While there is no literature on the optimal cephalosporin for patients undergoing hemodialysis, ceftazidime and cefazolin are unique in allowing thrice weekly dosing after dialysis sessions. Both cefepime and ceftazidime are associated with neurotoxicity risk in patients with renal impairment, with no literature showing one agent to be safer than the other.

Background

Cefepime and ceftazidime are fourth- and third-generation cephalosporins, respectively, that have similar antimicrobial coverage due to a pyrrolidine group at the C3 position for stability and a carboxy-propanoxyamino group at C7 to aid in outer membrane transport. Both agents can penetrate the blood-brain barrier and cover bacteria in the cerebral spinal fluid. However, this can also result in neurotoxicity at higher doses or in patients with renal impairment due to accumulation. Concentration needs to be above the minimum inhibitory concentration (MIC) for as long as possible for time-dependent antibiotics, such as cephalosporins. Both cefepime and ceftazidime are associated with neurotoxicity in patients with renal impairment. However, renally excreted cephalosporins, such as ceftazidime and cefazolin, allow for streamlined dosing in hemodialysis. Due to the advantageous pharmacokinetics, ceftazidime can be given 3 times weekly after dialysis, which can optimize convenience and adherence. [1], [2]

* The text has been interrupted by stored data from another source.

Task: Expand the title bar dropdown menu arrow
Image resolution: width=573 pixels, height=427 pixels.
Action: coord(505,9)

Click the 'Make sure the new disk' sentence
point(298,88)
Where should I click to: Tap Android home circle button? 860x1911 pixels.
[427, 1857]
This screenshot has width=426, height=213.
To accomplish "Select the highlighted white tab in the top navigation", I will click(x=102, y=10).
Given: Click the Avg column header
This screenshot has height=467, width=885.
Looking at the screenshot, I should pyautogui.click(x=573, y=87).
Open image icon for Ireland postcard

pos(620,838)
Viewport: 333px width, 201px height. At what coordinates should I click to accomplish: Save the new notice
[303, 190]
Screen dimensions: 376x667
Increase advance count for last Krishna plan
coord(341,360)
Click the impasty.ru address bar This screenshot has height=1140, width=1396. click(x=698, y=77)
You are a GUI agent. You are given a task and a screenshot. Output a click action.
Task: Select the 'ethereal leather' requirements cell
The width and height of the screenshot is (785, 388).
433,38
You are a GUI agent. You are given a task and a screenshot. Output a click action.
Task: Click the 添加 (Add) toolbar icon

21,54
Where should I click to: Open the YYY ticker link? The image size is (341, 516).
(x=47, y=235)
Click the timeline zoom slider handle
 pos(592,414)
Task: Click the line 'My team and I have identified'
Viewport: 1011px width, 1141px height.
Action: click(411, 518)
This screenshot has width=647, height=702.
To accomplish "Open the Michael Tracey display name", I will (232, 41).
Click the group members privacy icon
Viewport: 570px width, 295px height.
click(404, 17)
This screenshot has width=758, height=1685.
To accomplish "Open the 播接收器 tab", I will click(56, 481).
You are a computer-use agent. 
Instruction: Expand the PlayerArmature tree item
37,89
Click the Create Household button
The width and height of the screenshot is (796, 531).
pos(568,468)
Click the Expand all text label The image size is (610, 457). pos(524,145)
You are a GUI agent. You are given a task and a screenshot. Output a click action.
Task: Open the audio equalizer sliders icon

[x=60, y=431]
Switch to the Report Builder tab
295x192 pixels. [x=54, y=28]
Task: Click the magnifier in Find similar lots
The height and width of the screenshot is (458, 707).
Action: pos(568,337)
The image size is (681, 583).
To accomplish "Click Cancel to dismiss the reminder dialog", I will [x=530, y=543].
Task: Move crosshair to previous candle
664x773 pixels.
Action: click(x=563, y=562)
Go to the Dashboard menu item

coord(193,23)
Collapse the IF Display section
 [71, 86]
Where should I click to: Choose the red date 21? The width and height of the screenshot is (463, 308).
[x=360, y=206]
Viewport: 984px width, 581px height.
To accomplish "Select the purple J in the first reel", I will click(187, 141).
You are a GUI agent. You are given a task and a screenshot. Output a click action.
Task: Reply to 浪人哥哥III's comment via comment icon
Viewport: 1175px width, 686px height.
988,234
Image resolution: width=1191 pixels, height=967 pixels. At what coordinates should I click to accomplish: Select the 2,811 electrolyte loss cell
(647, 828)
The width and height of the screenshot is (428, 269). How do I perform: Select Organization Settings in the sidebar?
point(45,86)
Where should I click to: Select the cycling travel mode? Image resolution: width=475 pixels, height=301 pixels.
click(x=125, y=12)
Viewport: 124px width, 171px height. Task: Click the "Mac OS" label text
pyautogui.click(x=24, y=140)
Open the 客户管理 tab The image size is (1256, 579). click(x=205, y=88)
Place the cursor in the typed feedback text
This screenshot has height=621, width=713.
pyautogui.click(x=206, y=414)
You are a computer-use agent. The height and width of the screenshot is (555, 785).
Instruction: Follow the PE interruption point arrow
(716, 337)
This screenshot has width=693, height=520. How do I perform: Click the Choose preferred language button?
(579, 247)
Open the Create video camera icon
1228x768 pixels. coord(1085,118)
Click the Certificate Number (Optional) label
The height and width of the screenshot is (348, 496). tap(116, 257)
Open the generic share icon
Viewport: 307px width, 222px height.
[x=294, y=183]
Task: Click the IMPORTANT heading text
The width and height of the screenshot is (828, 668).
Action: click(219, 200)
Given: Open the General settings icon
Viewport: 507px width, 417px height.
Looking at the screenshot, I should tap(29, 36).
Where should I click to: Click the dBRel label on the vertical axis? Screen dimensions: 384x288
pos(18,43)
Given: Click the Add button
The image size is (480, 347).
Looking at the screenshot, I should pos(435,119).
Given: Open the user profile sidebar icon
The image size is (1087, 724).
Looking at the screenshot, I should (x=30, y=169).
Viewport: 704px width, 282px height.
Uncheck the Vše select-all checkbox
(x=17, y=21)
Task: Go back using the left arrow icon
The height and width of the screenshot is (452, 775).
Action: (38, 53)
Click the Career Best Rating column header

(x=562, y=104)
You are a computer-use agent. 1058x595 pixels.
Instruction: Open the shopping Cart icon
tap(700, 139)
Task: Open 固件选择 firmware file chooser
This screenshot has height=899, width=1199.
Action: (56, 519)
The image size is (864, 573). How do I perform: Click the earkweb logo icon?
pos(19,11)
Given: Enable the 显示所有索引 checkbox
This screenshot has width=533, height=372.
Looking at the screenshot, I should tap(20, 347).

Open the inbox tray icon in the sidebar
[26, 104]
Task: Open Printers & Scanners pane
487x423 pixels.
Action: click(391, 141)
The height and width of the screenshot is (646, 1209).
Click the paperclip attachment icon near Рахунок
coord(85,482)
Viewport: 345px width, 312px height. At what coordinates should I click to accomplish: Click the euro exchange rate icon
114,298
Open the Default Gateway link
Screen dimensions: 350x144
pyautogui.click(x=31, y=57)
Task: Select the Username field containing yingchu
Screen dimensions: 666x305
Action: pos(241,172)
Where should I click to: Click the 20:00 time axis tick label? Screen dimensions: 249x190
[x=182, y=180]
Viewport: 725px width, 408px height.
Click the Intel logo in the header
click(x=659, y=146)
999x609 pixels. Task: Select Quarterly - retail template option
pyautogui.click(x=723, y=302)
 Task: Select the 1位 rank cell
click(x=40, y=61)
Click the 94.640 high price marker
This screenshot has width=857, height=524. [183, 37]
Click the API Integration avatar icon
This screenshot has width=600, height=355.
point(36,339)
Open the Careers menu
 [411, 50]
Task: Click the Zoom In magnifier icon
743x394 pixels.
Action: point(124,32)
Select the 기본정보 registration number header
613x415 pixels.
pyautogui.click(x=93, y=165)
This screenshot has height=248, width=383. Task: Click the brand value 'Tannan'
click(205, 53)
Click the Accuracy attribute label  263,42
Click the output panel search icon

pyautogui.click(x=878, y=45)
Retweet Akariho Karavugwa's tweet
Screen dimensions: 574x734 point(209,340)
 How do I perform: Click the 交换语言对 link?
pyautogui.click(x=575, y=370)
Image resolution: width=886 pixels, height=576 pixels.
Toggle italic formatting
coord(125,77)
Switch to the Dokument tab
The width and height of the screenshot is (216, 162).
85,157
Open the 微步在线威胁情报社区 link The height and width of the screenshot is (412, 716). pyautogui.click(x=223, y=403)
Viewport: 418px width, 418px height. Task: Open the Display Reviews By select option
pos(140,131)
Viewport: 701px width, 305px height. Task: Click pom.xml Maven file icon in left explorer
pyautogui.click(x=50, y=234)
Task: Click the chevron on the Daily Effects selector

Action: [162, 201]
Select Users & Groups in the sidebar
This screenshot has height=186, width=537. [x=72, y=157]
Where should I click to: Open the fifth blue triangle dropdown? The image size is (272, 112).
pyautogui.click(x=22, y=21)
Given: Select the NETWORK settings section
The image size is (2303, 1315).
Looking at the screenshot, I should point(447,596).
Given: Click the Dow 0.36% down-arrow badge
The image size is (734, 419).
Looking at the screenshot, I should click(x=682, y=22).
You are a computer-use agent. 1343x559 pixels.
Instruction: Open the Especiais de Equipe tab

Ceftazidime is described as a cost-effective, third-generation cephalosporin with a broad spectrum of activity against Gram-negative bacteria. It is largely eliminated through the urine, and its elimination is significantly impacted in patients with end-stage renal disease (ESRD), necessitating dose adjustments. Various studies have examined the efficacy of ceftazidime in dialysis patients, with a focus on achieving optimal drug levels to combat infections, especially those caused by P. aeruginosa. Dose adjustment based on the type of dialysis (low-flux vs. high-flux filters) and the renal function of the patient is important for safety and efficacy. Studies suggest that a dosing strategy that achieves concentrations above the minimum inhibitory concentration (MIC) for a significant portion of the dosing interval leads to better clinical outcomes. For ceftazidime, dosing recommendations for patients with ESRD and on intermittent hemodialysis (IHD) have evolved, with more recent models supporting adjusted doses to maintain effective drug levels and minimize toxicity. Cefepime offers a wide range of activity against both Gram-positive and Gram-negative bacteria but lacks efficacy against anaerobes and MRSA. Like ceftazidime, it is predominantly eliminated by the kidneys, with its pharmacokinetics significantly altered in patients undergoing IHD. Some studies suggest higher dosing to maintain effective drug concentrations in some patients. However, this increases the risk of cefepime-induced neurotoxicity, especially at elevated trough levels, underscoring the importance of dose adjustments in patients with renal impairments. Both antibiotics require careful dose adjustments in patients with renal impairment or those on hemodialysis to achieve therapeutic efficacy while minimizing the risk of toxicity. [3]

References:

[1] Bui T, Patel P, Preuss CV. Cephalosporins. [Updated 2024 Feb 17]. In: StatPearls [Internet]. Treasure Island (FL): StatPearls Publishing; 2024 Jan-. Available from: https://www.ncbi.nlm.nih.gov/books/NBK551517/
[2] Vondracek SF, Teitelbaum I, Kiser TH. Principles of Kidney Pharmacotherapy for the Nephrologist: Core Curriculum 2021. Am J Kidney Dis. 2021;78(3):442-458. doi:10.1053/j.ajkd.2021.02.342
[3] Cimino C, Burnett Y, Vyas N, Norris AH. Post-Dialysis Parenteral Antimicrobial Therapy in Patients Receiving Intermittent High-Flux Hemodialysis. Drugs. 2021;81(5):555-574. doi:10.1007/s40265-021-01469-2

Literature Review

A search of the published medical literature revealed 2 studies investigating the researchable question:

Why is ceftazidime used in patients undergoing hemodialysis? Why choose ceftazidime over cefepime?

Level of evidence

C - Multiple studies with limitations or conflicting results  Read more→



Please see Tables 1-2 for your response.


 

An optimal extended-infusion dosing of cefepime and ceftazidime in critically ill patients with continuous renal replacement therapy

Design

Pharmacokinetic modeling study

Objective

To determine optimal extended-infusion dosing regimens for cefepime and ceftazidime in critically ill patients receiving continuous renal replacement therapy (CRRT) using Monte Carlo Simulations

Methods

A one-compartment mathematical pharmacokinetic (PK) model with first-order elimination was developed using demographic and PK data derived from previously published studies on critically ill patients undergoing CRRT. The CRRT setup was modeled as continuous venovenous hemofiltration (CVVH) with post-hemofilter dilution techniques.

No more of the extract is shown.